Ну и Бог со мной, черт со мной, моя Любовь с тобой,
Позволь погибнуть на губах твоих моей слезой,
Ведь для тебя моя любовь ничего не стоит,
Каждое твое слово сердце обливает кровью,
Каждую минуту наполняя твоим взглядом,
Клянусь тебе в Любви и лишних слов больше не надо…
Клянусь тебе, хотя я знаю, я не тот, кого ты ждешь,
Но помни – я живу лишь потому, что ты живешь!

Очередной новый поворот в трактовке понятия задает и Чехов. В «Даме с собачкой» он отчетливо выводит несколько разных значений этого слова, готовых, при надобности, лечь в словарную статью:

«Гуров, глядя на нее теперь, думал: «Каких только не бывает в жизни встреч! От прошлого у него сохранилось воспоминание о беззаботных, добродушных женщинах, веселых от любви, благодарных ему за счастье, хотя бы очень короткое; и о таких, – как, например, его жена, – которые любили без искренности, с излишними разговорами, манерно, с истерией, с таким выражением, как будто то была не любовь, не страсть, а что-то более значительное; и о таких двух-трех, очень красивых, холодных, у которых вдруг мелькало на лице хищное выражение, упрямое желание взять, выхватить у жизни больше, чем она может дать, и это были не первой молодости, капризные, не рассуждающие, властные, не умные женщины, и когда Гуров охладевал к ним, то красота их возбуждала в нем ненависть и кружева на их белье казались ему тогда похожими на чешую».

Если обобщить сказанное, то получается, что бывает любовь – веселье, краткий миг веселья; любовь – скучный, но высокий долг; любовь – средство охоты (своего рода охотничье ружье) и любовь – прихоть, каприз красивой женщины. То есть именно в это время, во второй половине XIX века, понятие любви не только определяется, но и классифицируется по видам. Прямо как в куртуазной средневековой литературе, разделявшей утонченную любовь, безумную любовь, любовь «на расстоянии». Напомним, в средневековой Европе любовь мыслили так: случалась иной раз fin amor (утонченная любовь), но лишь между равными представителями высшего сословия. По отношению к вилланке – девушке низшего сословия – куртуазный поэт и рыцарь мог испытать только грубый физический позыв. Возможно было подвергнуться fol amor (безумной любви), – она нередко вела к прямому насилию. Но можно было испытать и amor lointain, которая может поразить благородного рыцаря по отношению к никогда не виденной им благородной принцессе. Это средневековый французский миф любви.

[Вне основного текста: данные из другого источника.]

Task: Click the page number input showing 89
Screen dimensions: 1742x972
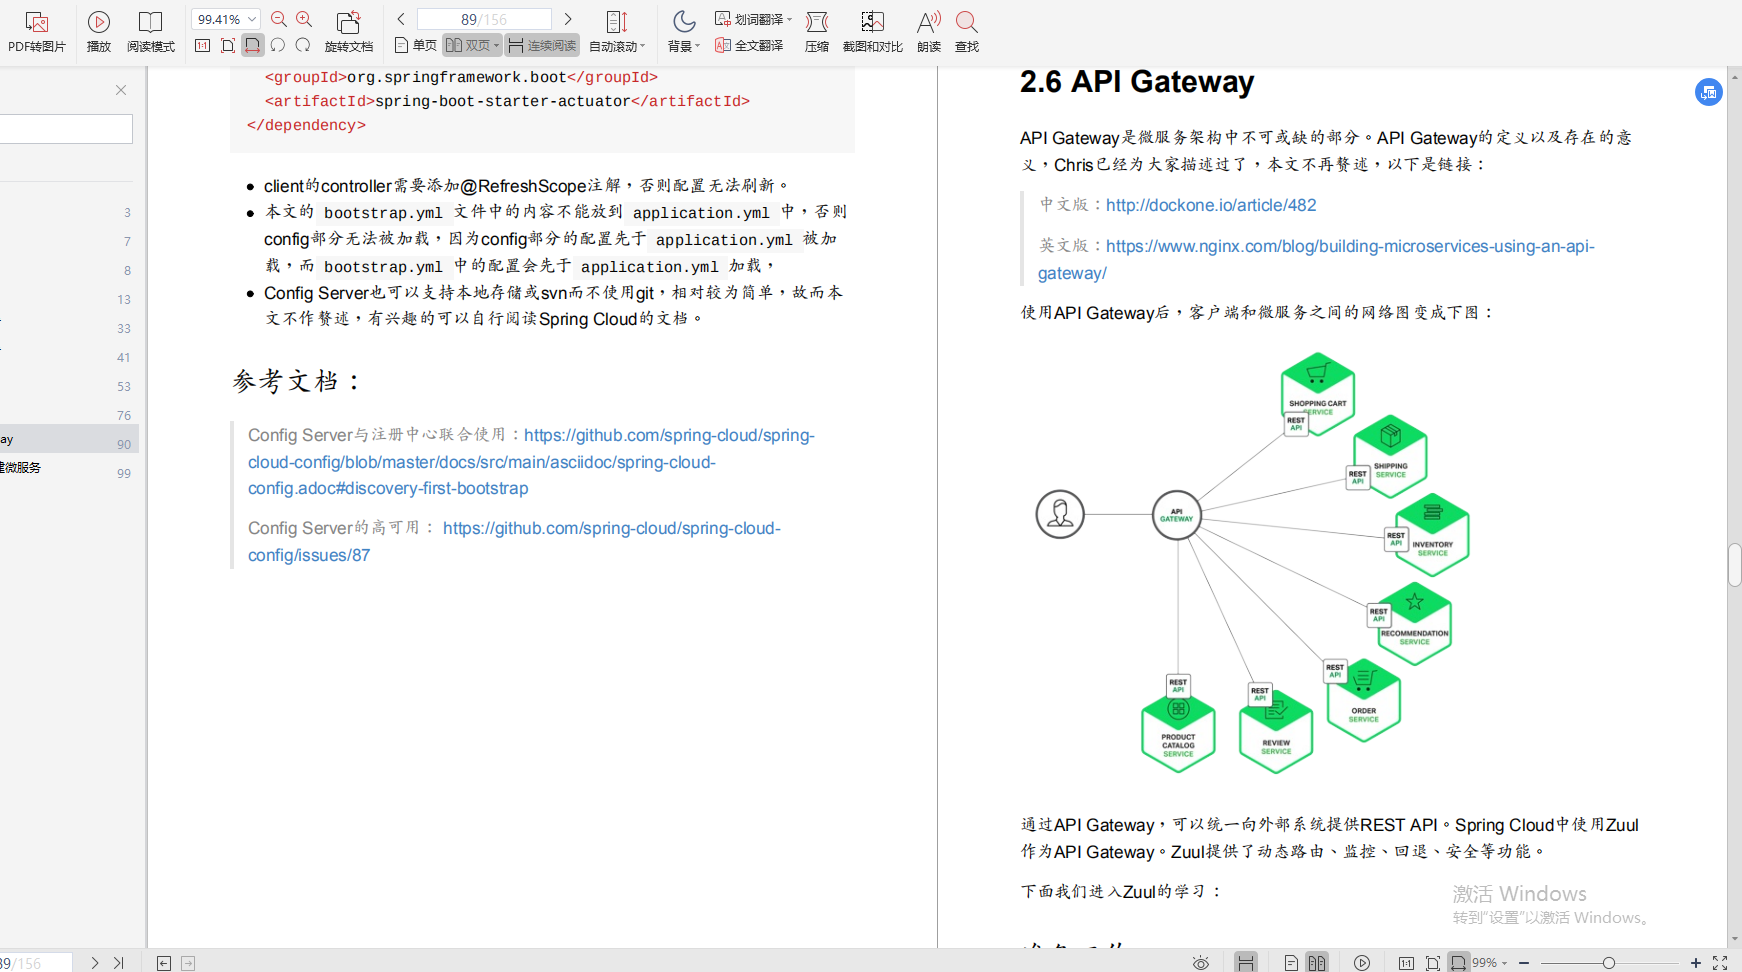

Чехов изложил нам современный русский миф, превративший, вслед за позднейшей европейской традицией, женщин и в цель, и в средство, и в объект, и в субъект любви. Предлагая классификацию, Чехов невольно посылает нам сигнал: понятие любви не только уже определено, но и достаточно исследовано. Так и мы пишем в наших сочинениях и научных работах. Даем определение, приводим классификацию. Культурная традиция дооформилась.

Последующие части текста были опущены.